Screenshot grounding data
# # # # #

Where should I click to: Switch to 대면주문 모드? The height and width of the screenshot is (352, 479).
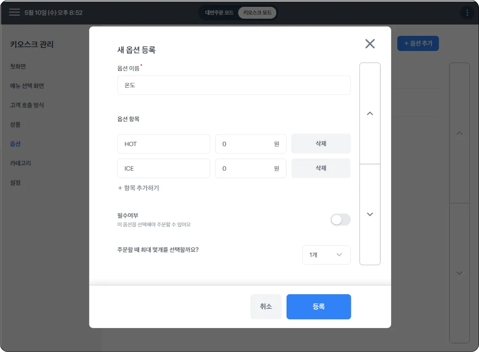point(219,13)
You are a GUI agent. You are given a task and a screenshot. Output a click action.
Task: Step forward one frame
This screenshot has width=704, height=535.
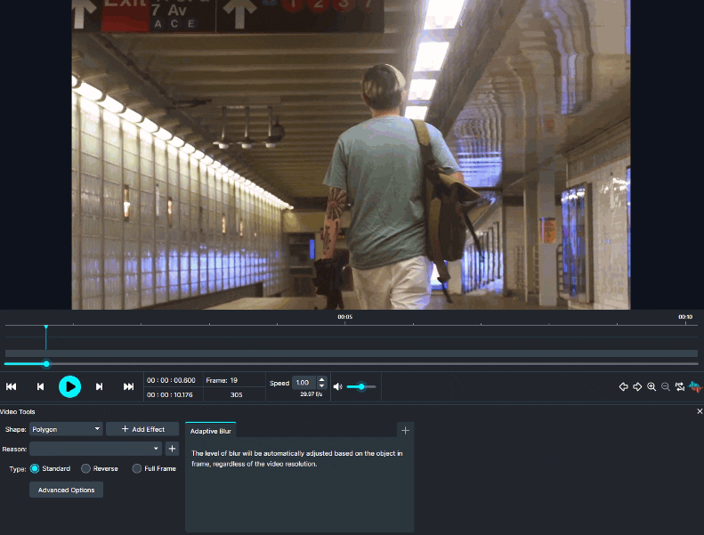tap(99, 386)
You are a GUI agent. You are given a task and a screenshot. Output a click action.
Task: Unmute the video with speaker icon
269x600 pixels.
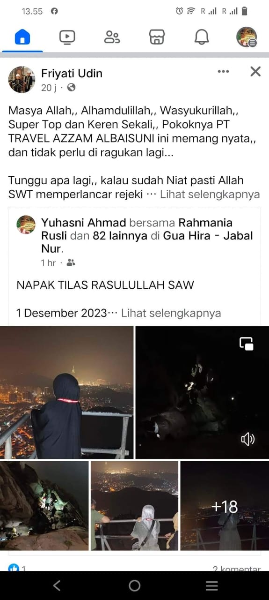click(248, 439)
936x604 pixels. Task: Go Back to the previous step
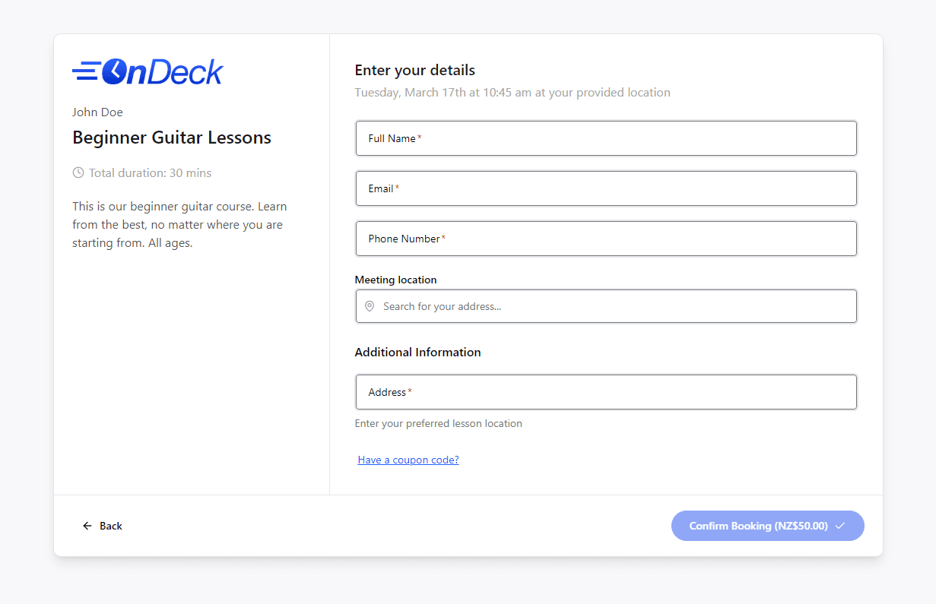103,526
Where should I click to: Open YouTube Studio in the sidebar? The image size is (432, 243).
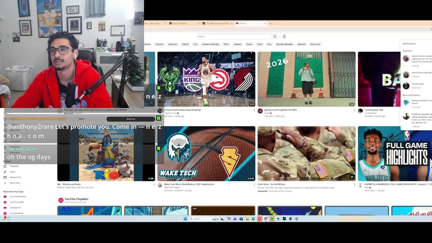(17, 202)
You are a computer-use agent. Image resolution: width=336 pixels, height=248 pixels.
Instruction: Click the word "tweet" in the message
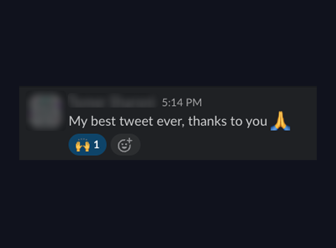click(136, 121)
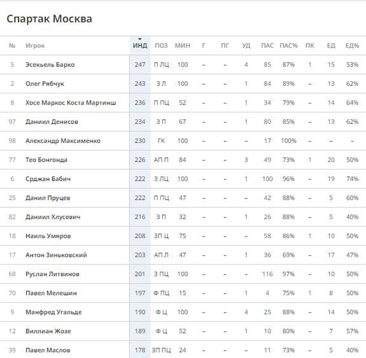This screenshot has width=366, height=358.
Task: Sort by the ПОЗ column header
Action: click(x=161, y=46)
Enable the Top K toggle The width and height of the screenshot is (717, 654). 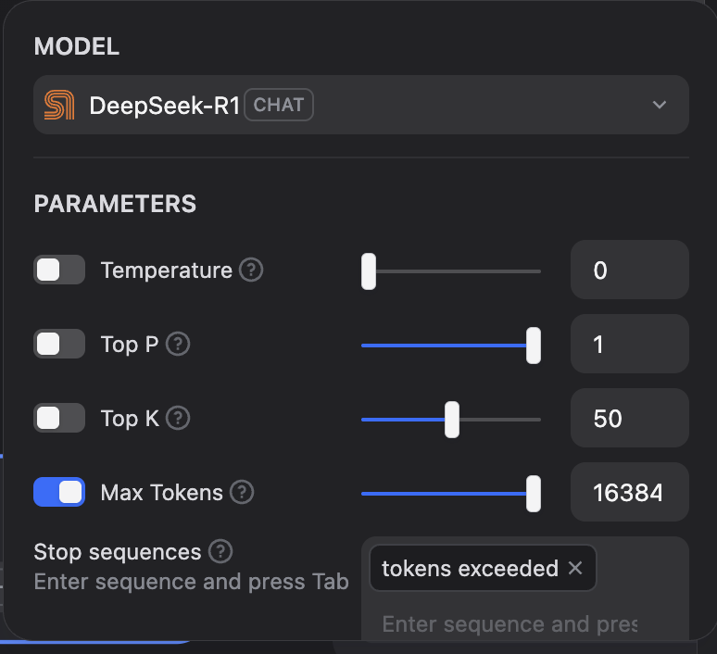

# # # # #

GOAL OF THE EXERCISE
Start at the first line and set down all of the data exactly, passing over the pictures.

EXERCISE OUTPUT
Where should I click to: Switch to 대면주문 모드? The height and width of the screenshot is (352, 479).
point(219,13)
You are a GUI agent. You are given a task and a screenshot. Output a click action.
Task: Step forward one frame
This screenshot has width=704, height=535.
tap(99, 386)
You are a GUI agent. You are given a task and a screenshot. Output a click action.
Task: Unmute the video with speaker icon
269x600 pixels.
click(248, 439)
936x604 pixels. Task: Go Back to the previous step
103,526
Where should I click to: Open YouTube Studio in the sidebar? The image size is (432, 243).
(17, 202)
You are a computer-use agent. Image resolution: width=336 pixels, height=248 pixels.
Instruction: Click the word "tweet" in the message
click(136, 121)
This screenshot has width=366, height=358.
Task: Sort by the ПОЗ column header
Action: click(x=161, y=46)
Enable the Top K toggle The width and height of the screenshot is (717, 654). 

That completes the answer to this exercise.